Verizon was compelled to give up the names Wednesday by the U.S. Court of Appeals for Washington, D.C., which rejected the telecom giant's request
for a stay while it appeals a lower court decision won by the Recording Industry Association of America.
The RIAA has not decided what action to take against the four Verizon customers, said Matt Oppenheim, the group's senior vice president for business
and legal affairs.
Though it released the names, New York-based Verizon, the nation's biggest phone company, plans to continue the appeal.

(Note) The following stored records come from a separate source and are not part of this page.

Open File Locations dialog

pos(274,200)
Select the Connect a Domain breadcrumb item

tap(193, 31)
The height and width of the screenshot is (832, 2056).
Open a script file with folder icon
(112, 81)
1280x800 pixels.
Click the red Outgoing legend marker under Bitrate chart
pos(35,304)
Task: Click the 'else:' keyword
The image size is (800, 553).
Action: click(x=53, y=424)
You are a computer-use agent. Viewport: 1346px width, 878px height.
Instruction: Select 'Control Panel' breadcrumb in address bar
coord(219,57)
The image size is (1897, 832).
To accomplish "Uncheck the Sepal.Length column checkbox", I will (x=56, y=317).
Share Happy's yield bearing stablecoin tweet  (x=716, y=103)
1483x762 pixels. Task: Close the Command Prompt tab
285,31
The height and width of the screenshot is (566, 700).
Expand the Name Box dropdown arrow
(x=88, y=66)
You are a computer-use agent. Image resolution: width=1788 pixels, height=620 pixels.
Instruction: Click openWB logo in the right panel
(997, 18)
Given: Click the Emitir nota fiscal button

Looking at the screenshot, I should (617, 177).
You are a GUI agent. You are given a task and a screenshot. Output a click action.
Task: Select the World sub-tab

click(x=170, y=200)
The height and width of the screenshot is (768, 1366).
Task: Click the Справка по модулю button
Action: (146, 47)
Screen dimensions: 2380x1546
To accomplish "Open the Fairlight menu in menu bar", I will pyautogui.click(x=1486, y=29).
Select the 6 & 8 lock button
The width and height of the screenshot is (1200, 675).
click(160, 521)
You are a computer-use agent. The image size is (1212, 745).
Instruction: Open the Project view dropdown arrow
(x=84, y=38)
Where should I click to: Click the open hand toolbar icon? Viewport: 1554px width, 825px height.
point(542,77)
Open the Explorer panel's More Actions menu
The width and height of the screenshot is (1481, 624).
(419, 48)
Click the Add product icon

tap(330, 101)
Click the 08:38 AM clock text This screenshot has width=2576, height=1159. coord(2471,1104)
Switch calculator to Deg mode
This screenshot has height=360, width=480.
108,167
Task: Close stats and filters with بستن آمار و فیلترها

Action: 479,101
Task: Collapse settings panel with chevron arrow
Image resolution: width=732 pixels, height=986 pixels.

The provision in the 1998 Digital Millennium Copyright Act that the recording industry invoked in seeking the names is unconstitutional and greatly
exceeds traditional copyright and privacy laws, said Sarah Deutsch, Verizon's associate general counsel.
"We are committing to pursuing the case if necessary to the Supreme Court," she said Thursday. "The real harm here is to the consumer."
The recording industry has been unrelenting in fighting people and services who facilitate online song-sharing, calling the practice larceny.
In the Verizon case, the recording association relied on the DMCA law, which permits copyright holders to compel Internet providers to hand over the
names of suspected pirates. All they need is a subpoena from a federal court clerk's office. A judge's signature is not even required.